The nature of sports is to imagine giant leaps.

A football player having a good September is going to the Hall of Fame. LeBron James has a few great years and is better than Michael Jordan’s entire career. The Cubs manufacture a run in the first inning of their season opener and the drought is over.

Now the Blackhawks have stolen attention from Derrick Rose’s knee and the NHL is going to skate into the hearts of Americans.

Sorry, but that isn’t going to happen.

It should, but it won’t.

One of the big stories this week was that the Hawks are a big story. National news outlets swooped into town to get a look at the team setting records at a record clip.

The implication is that the Hawks are so adorable that hockey generally and the NHL specifically will knock the Kardashians off their social-media throne.

Yeah, and a single cow in the French Quarter is going to turn New Orleans into America’s Dairyland.

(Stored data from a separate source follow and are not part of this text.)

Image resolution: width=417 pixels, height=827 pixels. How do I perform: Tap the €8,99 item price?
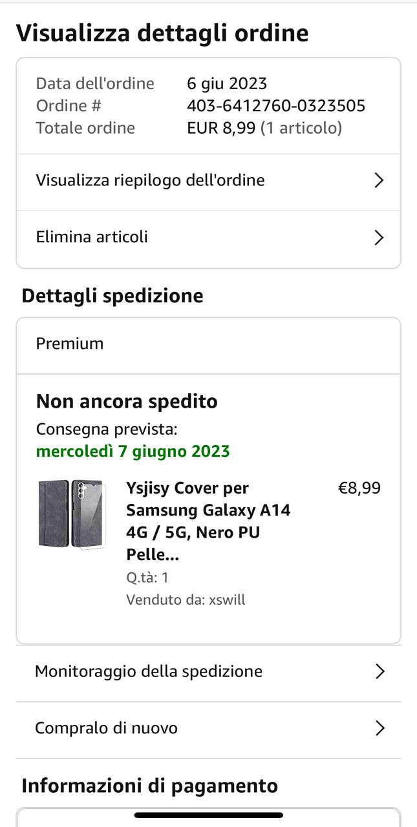(x=359, y=488)
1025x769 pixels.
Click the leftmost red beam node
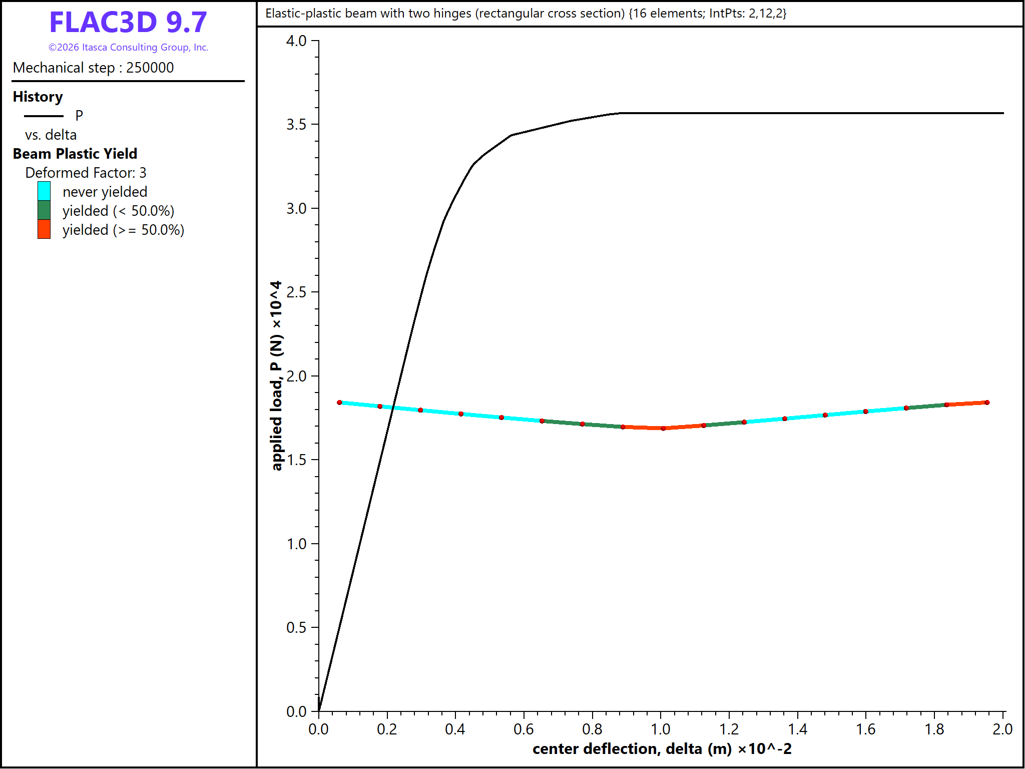click(x=339, y=403)
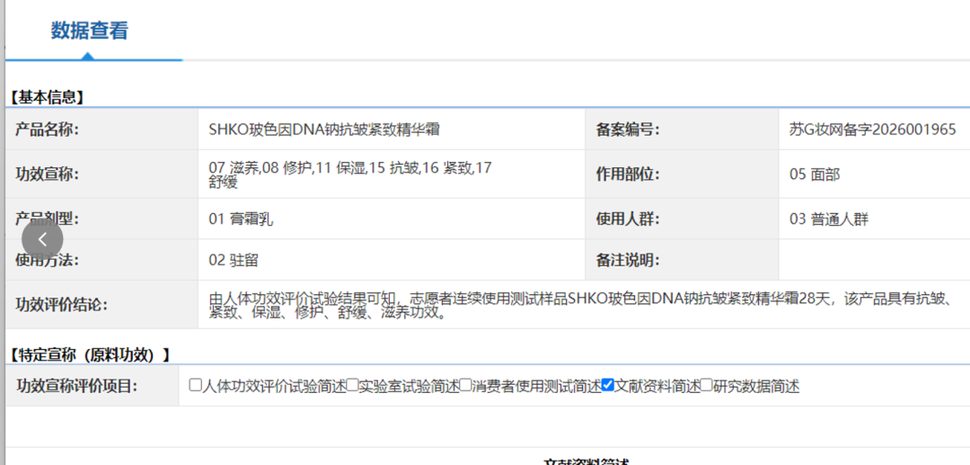The image size is (970, 465).
Task: Click the 05 面部 cell
Action: [x=815, y=174]
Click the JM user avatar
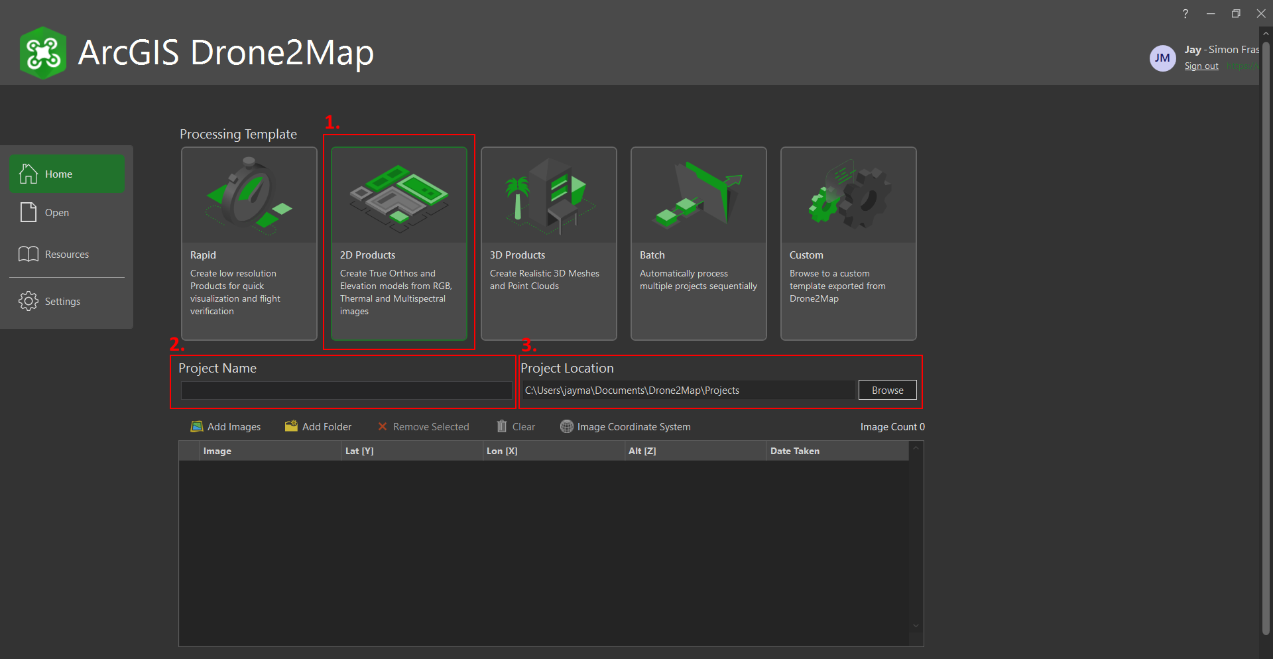Screen dimensions: 1273x659 click(1162, 58)
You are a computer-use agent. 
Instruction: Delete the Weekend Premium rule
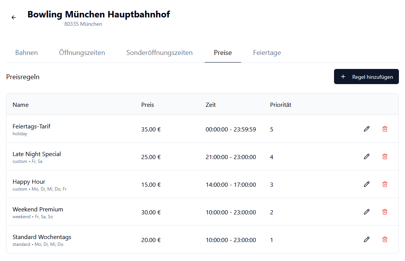(385, 212)
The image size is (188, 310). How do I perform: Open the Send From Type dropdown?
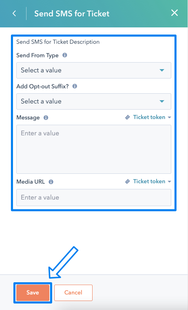point(94,70)
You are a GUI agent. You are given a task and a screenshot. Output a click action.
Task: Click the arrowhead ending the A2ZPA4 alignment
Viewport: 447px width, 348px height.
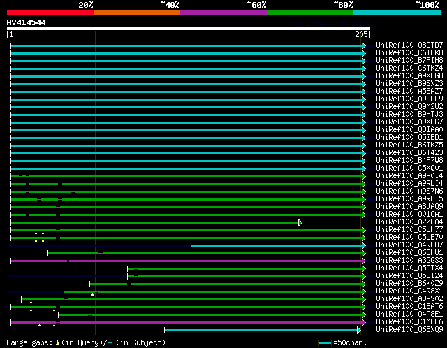coord(300,222)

The Hawks are a great story but not a grand movement. For decades, better NHL opportunities have come and gone and come and gone and come and gone and come and gone.

In that respect hockey is a bit like soccer, another sport whose day its supporters insist is coming, but that day never arrives in the United States.

Trust me, this is coming from somebody who has enjoyed hockey since Bobby Hull was a rookie and used to be frustrated by the sport’s status. I have seen the NHL have myriad moments that inspired the notion that hockey is on the verge of a breakthrough.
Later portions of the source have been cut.